(Records for processing Opens)
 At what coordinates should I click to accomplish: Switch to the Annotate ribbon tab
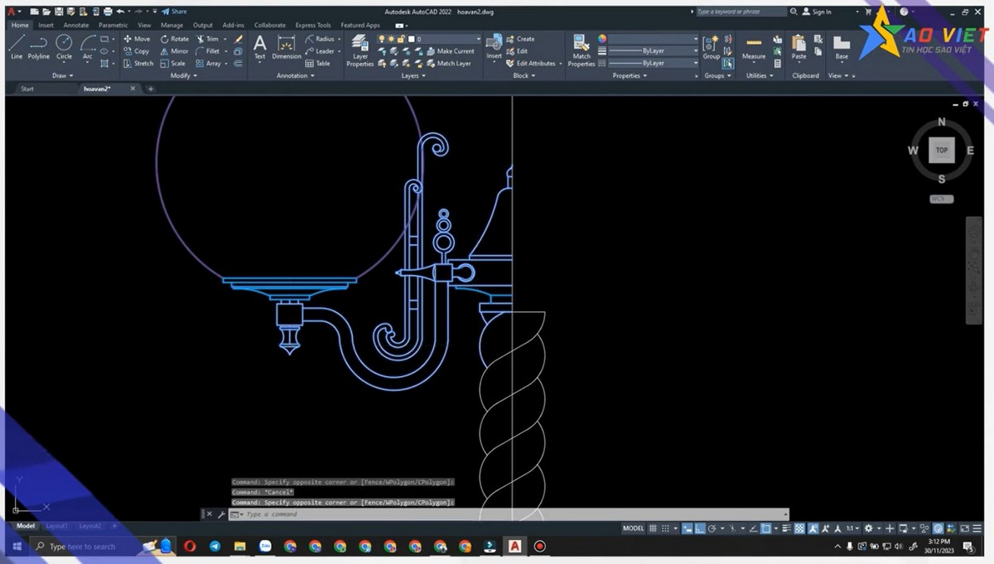click(75, 25)
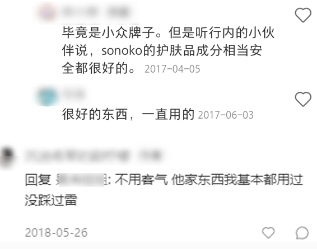Click the 回复 label in the bottom comment
The image size is (317, 249).
point(38,180)
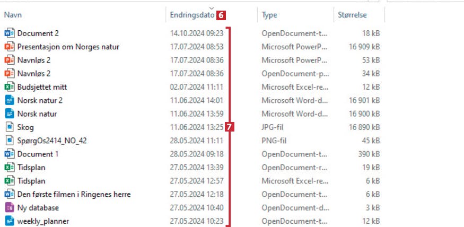The width and height of the screenshot is (464, 227).
Task: Click the weekly_planner document icon
Action: (10, 221)
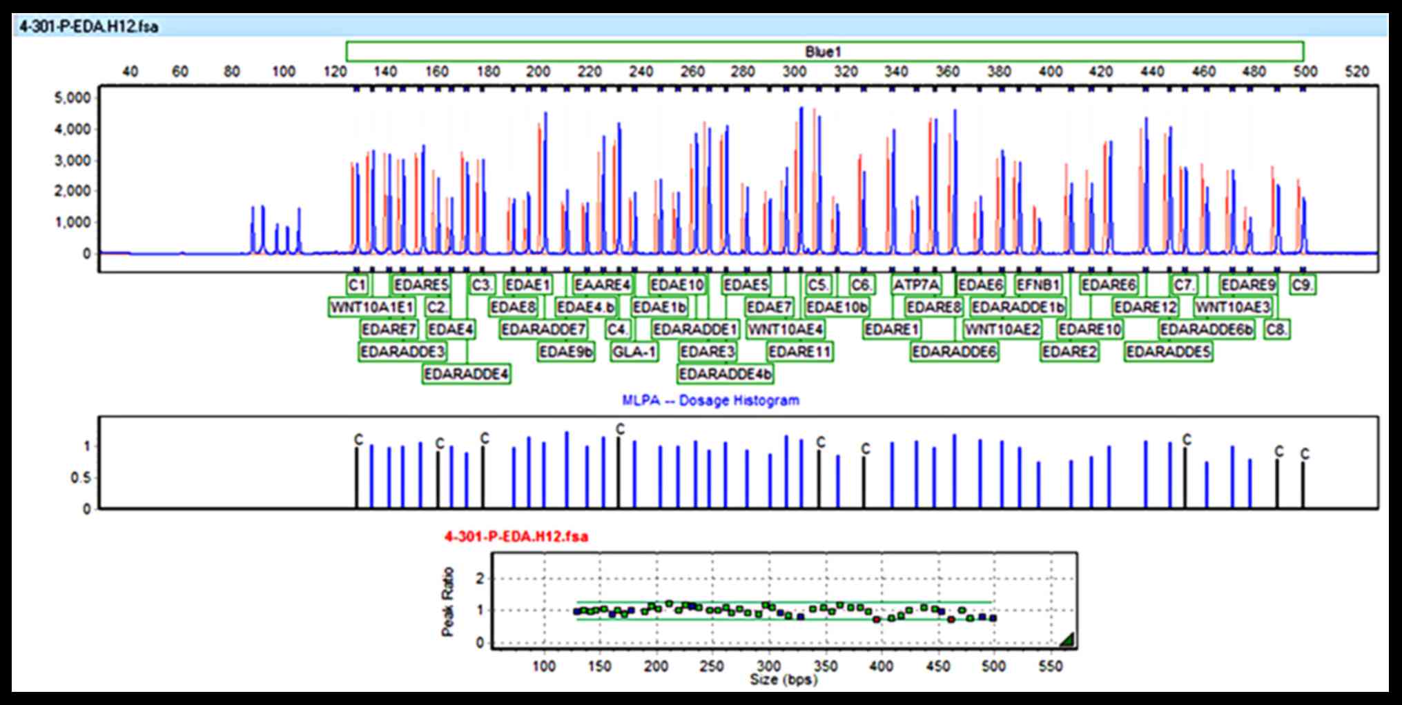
(Records for processing Closes)
What you give back must be the data above, reproduced exactly and free of pictures.

§ **Reply**
 At what coordinates should I click to accomplish: Switch to the Annotate ribbon tab
click(75, 25)
Click the 回复 label in the bottom comment
The image size is (317, 249).
point(38,180)
The width and height of the screenshot is (464, 227).
Task: Click the weekly_planner document icon
Action: (10, 221)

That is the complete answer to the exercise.